The interval interpretation is not really workable model for plain
floating-point arithmetic, as implied by some of your later points.
Interval arithmetics are distinct numerical systems which can be built
on top of a floating-point arithmetic.  Instead of operating on
"points," interval arithmetic operates on intervals like "the real
numbers strictly between 2 and 3."  The basic correctness property of
interval arithmetic is containment; that is, the result interval must
contain the true point result.  A narrow result interval indicates the
corresponding point computation is accurate.  A wide result interval
indicates the corresponding point computation *may* be inaccurate.
The rounding modes required by IEEE 754 were included to make easy
implementations of interval arithmetics feasible.
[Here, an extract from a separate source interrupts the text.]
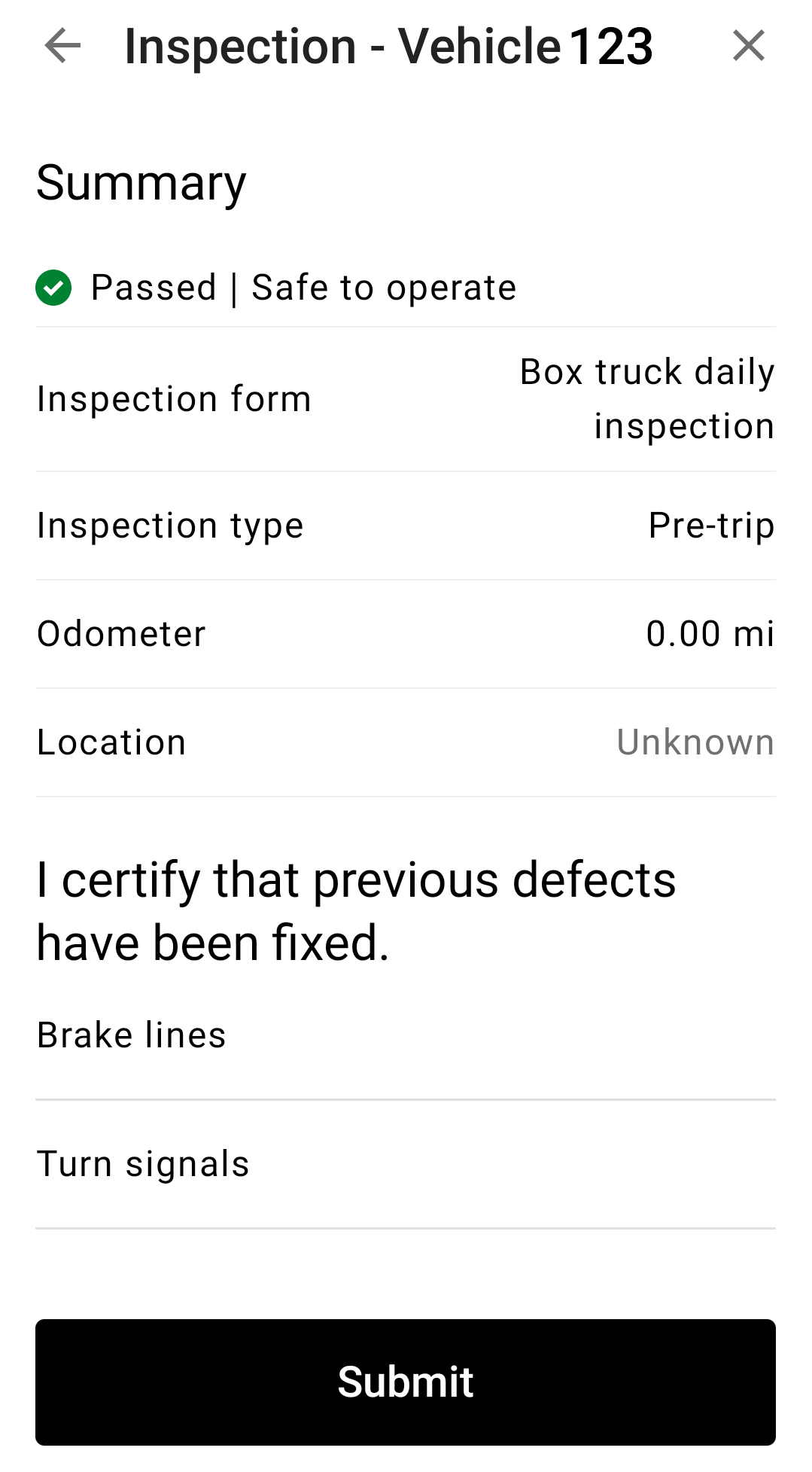Open the Location row
This screenshot has height=1472, width=812.
(406, 742)
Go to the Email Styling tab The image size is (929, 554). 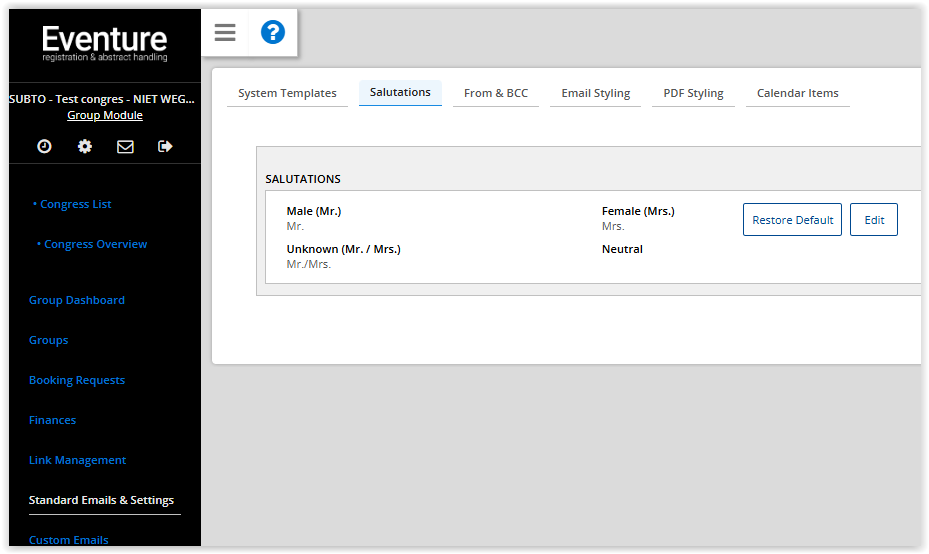coord(595,93)
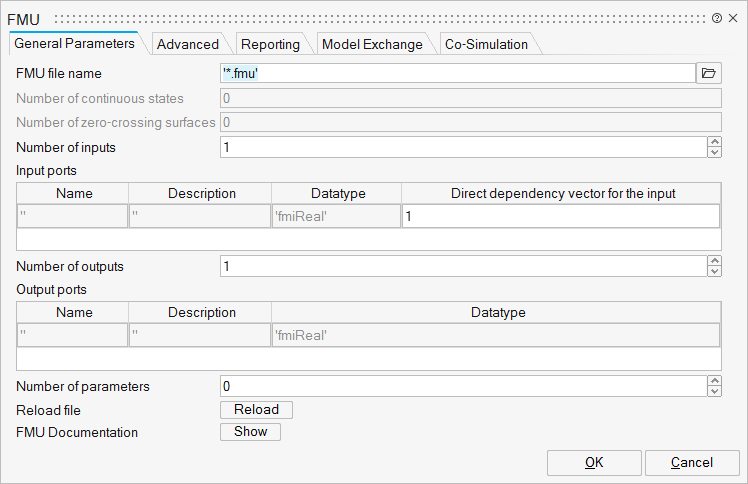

The model used in the IEEE 754 standard is that a floating-point value
represents the corresponding exact real value (NaNs have no
corresponding numerical value).  The description of the semantics of
the 754 arithmetic operations assumes the inputs are exact; the
floating-point value closest to the exact numerical value of the
computation is chosen as the result.  The rounding process (usually)
maps a real number to the nearest floating-point value; all other
information about the originating value is lost, unless perhaps you
have sticky flag information.

You can actually perform exact computations with floating-point
arithmetic; the standard's inexact flag was included to allow a
program to notice that a rounding error occurred.  (Of course, in
general to reliably use such a flag, the decimal -> binary conversion
process would have to set the inexact flag appropriately too.)
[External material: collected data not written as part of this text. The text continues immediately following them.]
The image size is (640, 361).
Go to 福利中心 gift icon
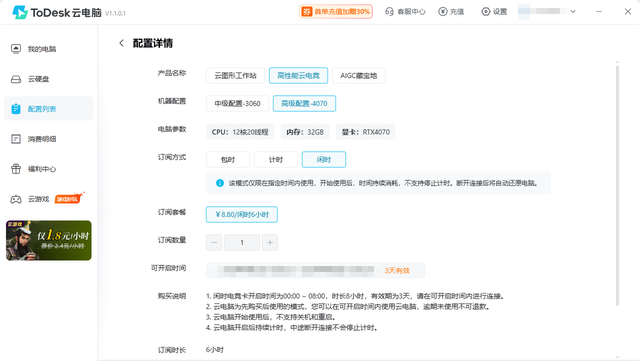[16, 169]
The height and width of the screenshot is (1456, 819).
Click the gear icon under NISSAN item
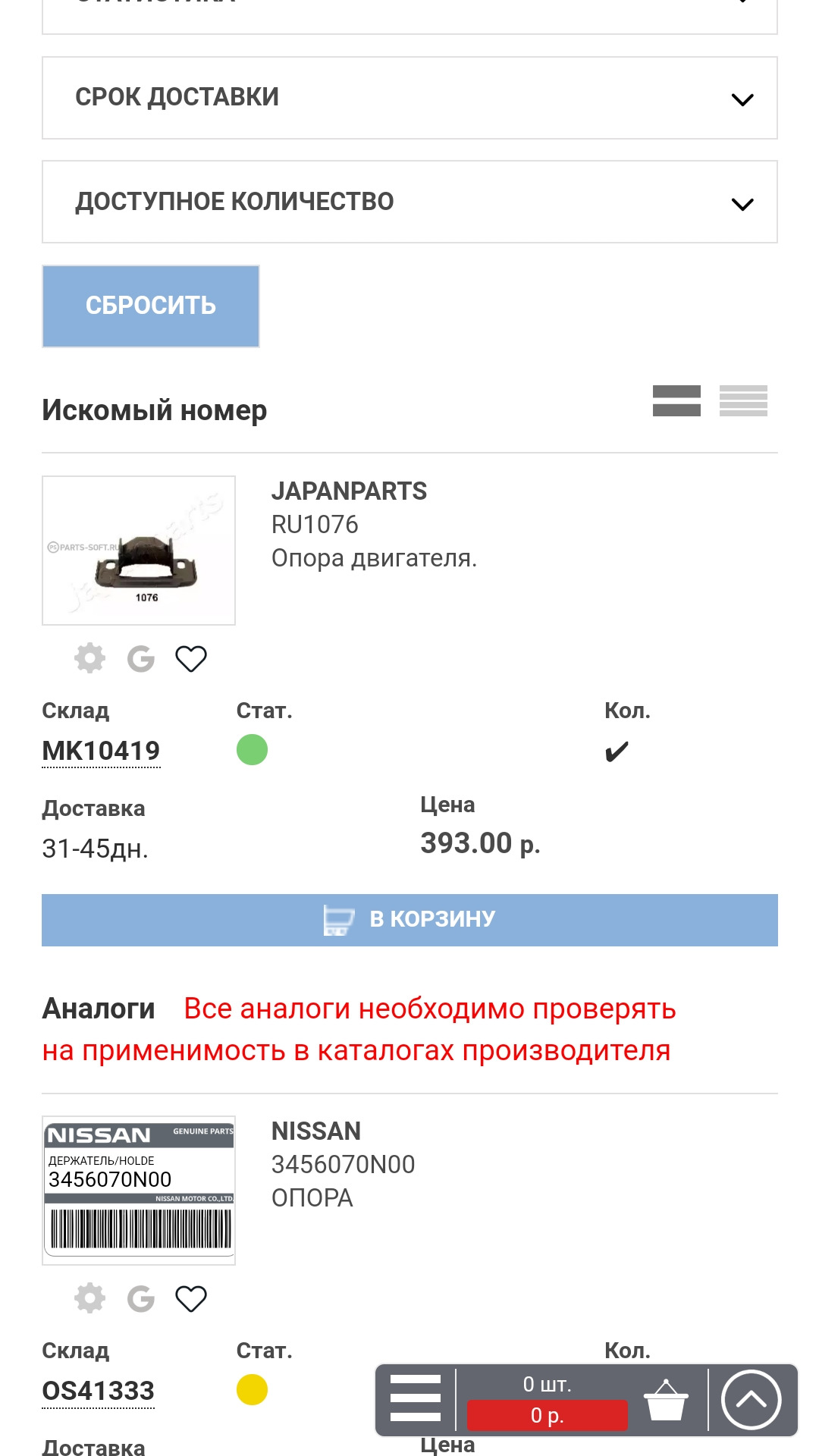89,1298
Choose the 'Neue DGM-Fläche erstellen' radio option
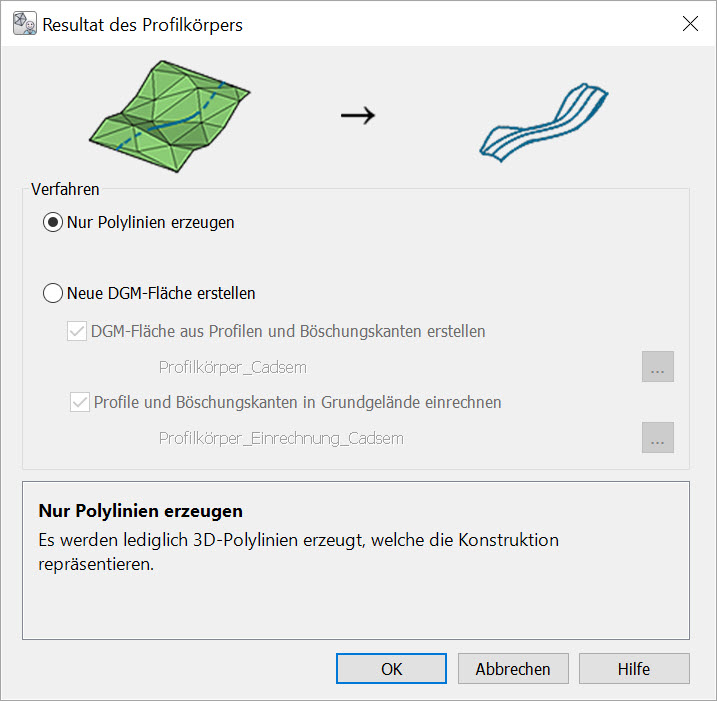The image size is (717, 701). 53,294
I think the common belief that floating-point can be modeled by
intervals stems from the numerical analysis treatments where
floating-point is related to real arithmetic by means of lots of Greek
letters representing rounding errors.  However, that mapping to reals
doesn't fully explain floating-point.  Below I'll briefly discuss the
relation between floating-point and forward and backwards error from
numerical analysis.

 > In the point interpretation it is easy to see what the definition of the
 > various operations should be: You return the floating point number
 > closest to the exact result. A corresponding formulation for the interval
 > interpretation (having either the same or a different effect on the 
actual
 > implementation) is not so easy.

That is why true interval arithmetics return an interval range as a
result.

 > The interval interpretation, on the other hand, retains some information
 > about the transition from "real" real numbers to the finite set of
 > floating point numbers.

An interpretation may try to include this information; but the
floating-point values by themselves have no such information.

 > This is helpful in understanding some aspects of
 > the behaviour of the latter. For example, we can say that 0 
represents the
 > interval [0,0], whereas +0 represents the interval (0,\epsilon] where
 > \epsilon is half-way between 0 and the smallest positive number
 > representable. In this sense, +0 has a very useful role to play: It is a
 > number which is positive (and not equal to 0) but too small to represent
 > any digits for it. Likewise, +infinity stands for the interval (M,\infty)
 > where M is half a unit of precision above the largest representable 
float.
 > So it, too, represents perfectly reasonable numbers. NaN, finally,
 > represents (-\infty,\infty) and should be the result of trying to add
 > -infinity to +infinity as the answer could be anything. Division by zero
 > should raise an exception, and not return NaN.

Interval arithmetics use various representation tricks of this sort;
however, there are a plethora of potential interval options including:

* Closed interval
 
* Open intervals

* Various definitions for dividing by an interval containing zero

* Whether or not infinity can be an endpoint

* Whether a "number" can be a set of intervals

* Representation options:
  * endpoints, [a, b]
  * midpoint and range

I'm not aware of any interval scheme that clearly describes the set of
mathematical objects being represented and uses an IEEE 754-style
completion of real intervals (infinity and NaN values, etc.).  There
is a vast interval literature and various combinations of the above
options have been explored.

 > Both interpretations have their difficulties: The point interpretation is
 > misleading because the number displayed to the user can be different to
 > the number represented in the machine.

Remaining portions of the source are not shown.